Consigne de l'exercice: D'après l'article ci-dessous sur l'album Ad Vitam Aeternam, qu'est-ce que prouve la courte durée des morceaux ? Répondez en une ou deux phrases.

Retour surprise et comeback attendu : Booba sort de sa retraite et propose un onzième album, Ad Vitam Aeternam. Revue de détail.
Il l’avait juré avec Ultra : ce dixième album était son dernier. Grosse différence entre la politique et l'entertainment : personne n’en a jamais voulu à un artiste de revenir après avoir annoncé sa retraite. Dont acte avec AVA, onzième album marquant le retour de "Papounet", surnom que Booba s’octroie dans Rebel vu que "Le rap français c’est oi-m (ui-l, ndr)".
Pour Booba, ça a commencé avec un single digital en juin 23, puis deux, puis trois… Et c’est ainsi que, trois ans après Ultra, arrive le onzième album de Kopp, Ad Vitam Aeternam, dix titres, 28 minutes 33 (douche comprise) au compteur, avec GM comme seul morceau qui s’approche des 3’30 (3’28 pour être précis). Preuve que B2O vit avec son temps, celui de la "disparition du troisième couplet" et du raccourcissement des sons imposé par la culture stream.

Données enregistrées:

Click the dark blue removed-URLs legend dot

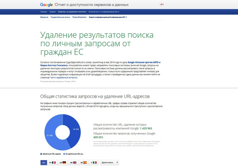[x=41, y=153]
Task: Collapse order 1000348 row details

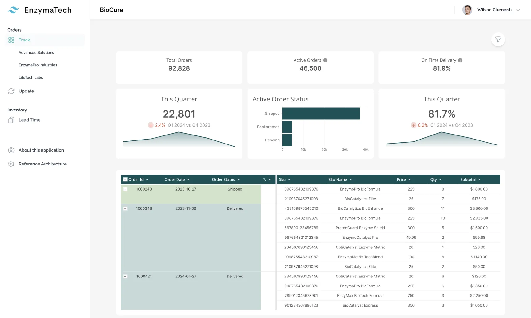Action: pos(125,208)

==

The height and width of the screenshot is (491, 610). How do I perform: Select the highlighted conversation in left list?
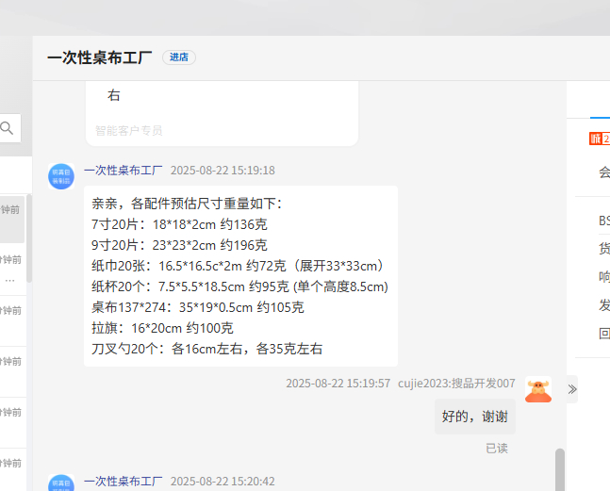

Problème résolu: La faible durée des morceaux (dix titres pour 28 minutes 33, un seul approchant les 3'30) prouve que Booba vit avec son temps. C'est l'époque de la « disparition du troisième couplet » et du raccourcissement des sons imposé par la culture stream.